I see. Should I expect better scalability with distributed TLC? Your presentation here indicates that distributed mode may be able to scale linearly in some cases. My goal is to try running multiple TLC worker processes on the same EC2 machine. Do you have reason to believe that will improve performance versus running all threads inside the same JVM process? I am also curious if using multiple fingerprint set servers is recommended for scaling to this level (i.e. 96 machine cores). I am just curious if it's worth throwing many cores/machines at the problem. If the improvements are only marginal, it may just be simpler for me to run non-distributed TLC with suitably many workers.

Will

On Tuesday, August 27, 2019 at 12:38:31 PM UTC-4, dun...@xxxxxxxxx wrote:
So I got my model to a point where it catches a lot of the things I want to catch.  Modeling a single "slot" and two processes (never mind what that means) takes about 1 minute 20 seconds.  Making it 2 slots and 3 processes has so far taken my 8-thread workstation about 12 hours; and to be sure the model is race-free, I really want to run 3 slots and 3 processes.
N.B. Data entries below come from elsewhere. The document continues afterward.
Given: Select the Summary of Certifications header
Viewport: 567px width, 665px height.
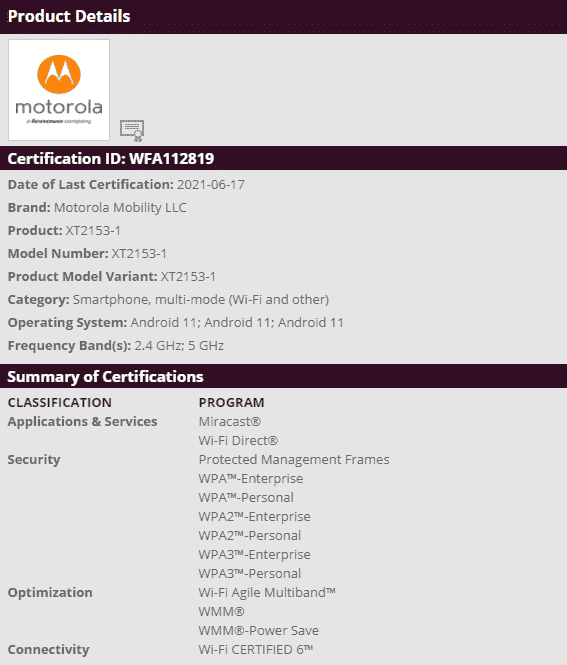Looking at the screenshot, I should (x=105, y=377).
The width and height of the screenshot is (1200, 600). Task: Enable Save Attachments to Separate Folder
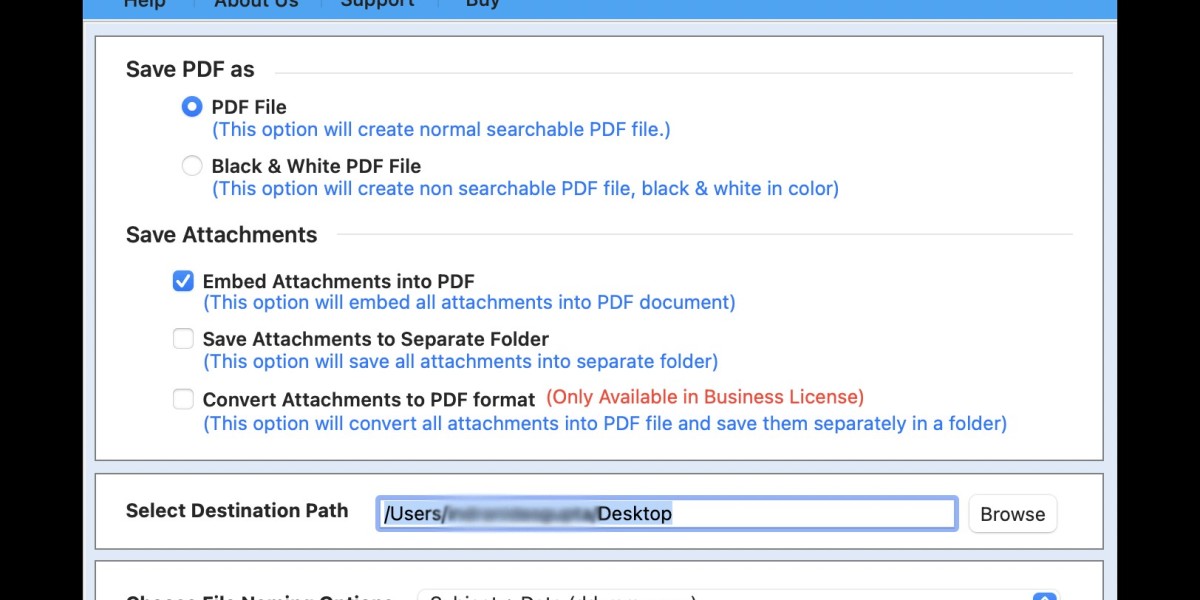(x=183, y=339)
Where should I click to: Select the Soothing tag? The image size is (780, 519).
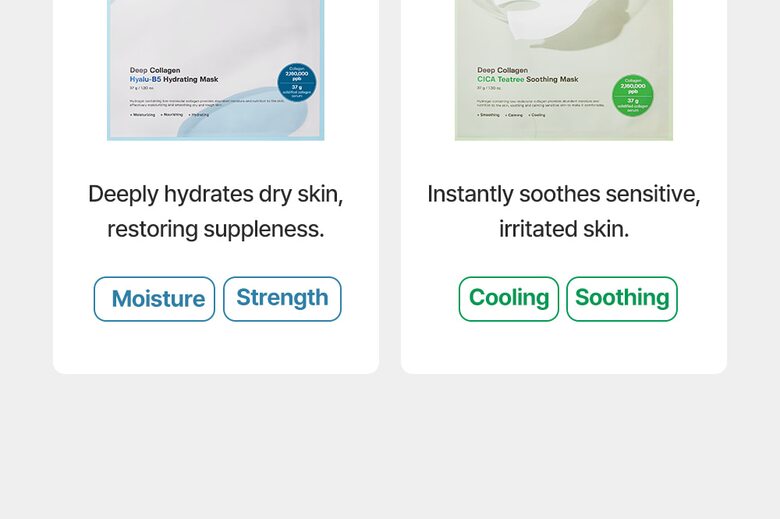(622, 298)
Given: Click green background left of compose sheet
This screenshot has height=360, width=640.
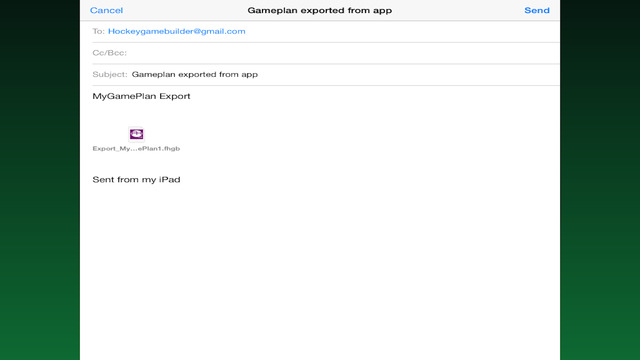Looking at the screenshot, I should tap(40, 180).
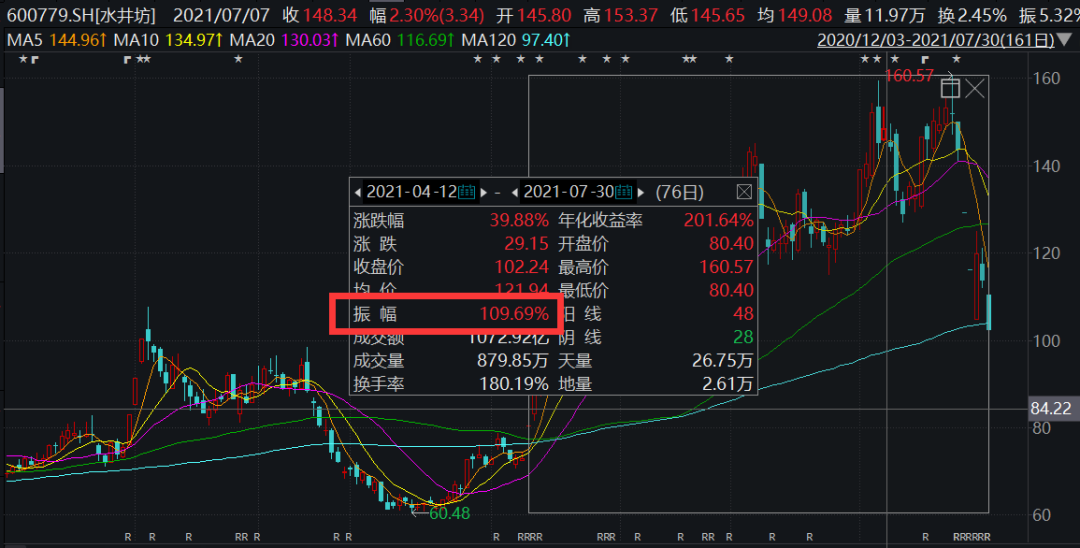Dismiss the range selection with X icon
The width and height of the screenshot is (1080, 548).
[x=974, y=89]
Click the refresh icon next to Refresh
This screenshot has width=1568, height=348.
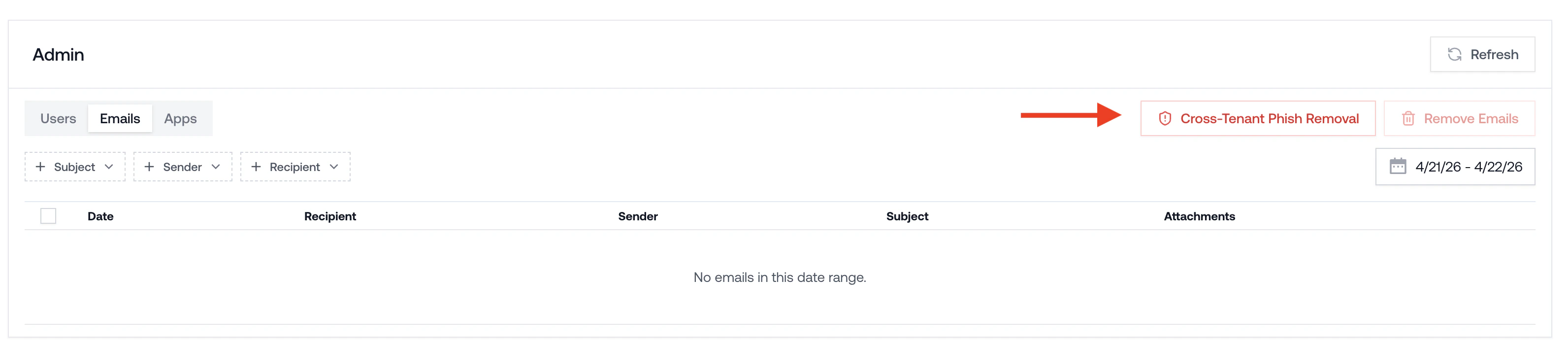click(x=1454, y=54)
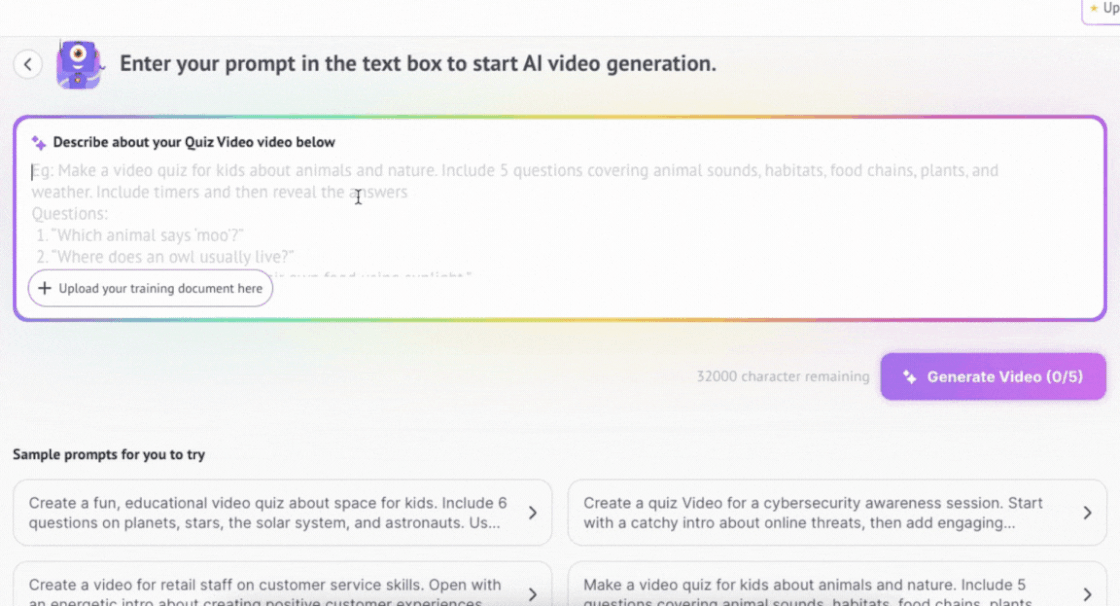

So I started looking into how to increase throughput.  Among the bits of kit we have lying around for testing is a slightly older 48-thread box, and a more recent 400+ thread box (but Linux only knows how to use 64 of them).

Unfortunately, I'm having trouble getting tlc to scale up to using these systems.  Basically, if I go past 8 worker threads, the number of states generated actually goes down.  And since the maximum clock rate of my desktop is actually higher than the maximum clock rate of the two massive-cpu boxen, the total throughput on the big boxes is lower than on my workstation.

I've also tried running in -simluation mode.  Allegedly this has been implemented (https://github.com/tlaplus/tlaplus/issues/147); but running with 24 worker threads, the java process never takes more than 120% (i.e., no more than one worker is actually active).

It's more or less the same for two different JVMs: CentOS's OpenJDK 11.0.4, and Debian's OpenJDK 1.8.0_171 (from jessie-backports).

Any suggestisons? Am I missing something obvious?